I am doing writing code for PhD research and starting to use Scala. I often have to do text processing. I am used to Python, whose 'yield' statement is extremely useful for implementing complex iterators over large, often irregularly structured text files. Similar constructs exist in other languages (e.g. C#), for good reason.

Yes I know there have been previous threads on this. But they look like hacked-up (or at least badly explained) solutions that don't clearly work well and often have unclear limitations. I would like to write code something like this:

import generator._

def yield_values(file:String) = {
  generate {
    for (x <- Source.fromFile(file).getLines()) {
      # Scala is already using the 'yield' keyword.
      give("something")
      for (field <- ":".r.split(x)) {
        if (field contains "/") {
          for (subfield <- "/".r.split(field)) { give(subfield) }
        } else {
          // Scala has no 'continue'.  IMO that should be considered
          // a bug in Scala.
          // Preferred: if (field.startsWith("#")) continue
          // Actual: Need to indent all following code
          if (!field.startsWith("#")) {
            val some_calculation = { ... do some more stuff here ... }
            if (some_calculation && field.startsWith("r")) {
              give("r")
              give(field.slice(1))
            } else {
              // Typically there will be a good deal more code here to handle different cases
              give(field)
            }
          }
        }
      }
    }
  }
}

I'd like to see the code that implements generate() and give(). BTW give() should be named yield() but Scala has taken that keyword already.
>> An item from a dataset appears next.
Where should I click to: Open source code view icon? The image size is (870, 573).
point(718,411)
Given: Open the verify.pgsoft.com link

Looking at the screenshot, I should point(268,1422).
I gather that, for reasons I don't understand, Scala continuations may not work inside a for statement. If so, generate() should supply an equivalent function that works as close as possible to a for statement, because iterator code with yield almost inevitably sits inside a for loop.

Please, I would prefer not to get any of the following answers:

  1. 'yield' sucks, continuations are better. (Yes, in general you can do more with continuations. But they are hella hard to understand, and 99% of the time an iterator is all you want or need. If Scala provides lots of powerful tools but they're too hard to use in practice, the language won't succeed.)
  2. This is a duplicate. (Please see my comments above.)
  3. You should rewrite your code using streams, continuations, recursion, etc. etc. (Please see #1. I will also add, technically you don't need for loops either. For that matter, technically you can do absolutely everything you ever need using SKI combinators.)
  4. Your function is too long. Break it up into smaller pieces and you won't need 'yield'. You'd have to do this in production code, anyway. (First, "you won't need 'yield'" is doubtful in any case. Second, this isn't production code. Third, for text processing like this, very often, breaking the function into smaller pieces -- especially when the language forces you to do this because it lacks the useful constructs -- only makes the code harder to understand.)
  5. Rewrite your code with a function passed in. (Technically, yes you can do this. But the result is no longer an iterator, and chaining iterators is much nicer than chaining functions. In general, a language should not force me to write in an unnatural style -- certainly, the Scala creators believe this in general, since they provide shitloads of syntactic sugar.)
  6. Rewrite your code in this, that, or the other way, or some other cool, awesome way I just thought of.

Solution

  • The premise of your question seems to be that you want exactly Python's yield, and you don't want any other reasonable suggestions to do the same thing in a different way in Scala. If this is true, and it is that important to you, why not use Python? It's quite a nice language. Unless your Ph.D. is in computer science and using Scala is an important part of your dissertation, if you're already familiar with Python and really like some of its features and design choices, why not use it instead?

    Anyway, if you actually want to learn how to solve your problem in Scala, it turns out that for the code you have, delimited continuations are overkill. All you need are flatMapped iterators.

    Here's how you do it.

    // You want to write
    for (x <- xs) { /* complex yield in here */ }
    // Instead you write
    xs.iterator.flatMap { /* Produce iterators in here */ }
    
    // You want to write
    yield(a)
    yield(b)
    // Instead you write
    Iterator(a,b)
    
    // You want to write
    yield(a)
    /* complex set of yields in here */
    // Instead you write
    Iterator(a) ++ /* produce complex iterator here */
    

    That's it! All your cases can be reduced to one of these three.

    In your case, your example would look something like

    Source.fromFile(file).getLines().flatMap(x =>
      Iterator("something") ++
      ":".r.split(x).iterator.flatMap(field =>
        if (field contains "/") "/".r.split(field).iterator
        else {
          if (!field.startsWith("#")) {
            /* vals, whatever */
            if (some_calculation && field.startsWith("r")) Iterator("r",field.slice(1))
            else Iterator(field)
          }
          else Iterator.empty
        }
      )
    )
    

    P.S. Scala does have continue; it's done like so (implemented by throwing stackless (light-weight) exceptions):

    import scala.util.control.Breaks._
    for (blah) { breakable { ... break ... } }
    

    but that won't get you what you want because Scala doesn't have the yield you want.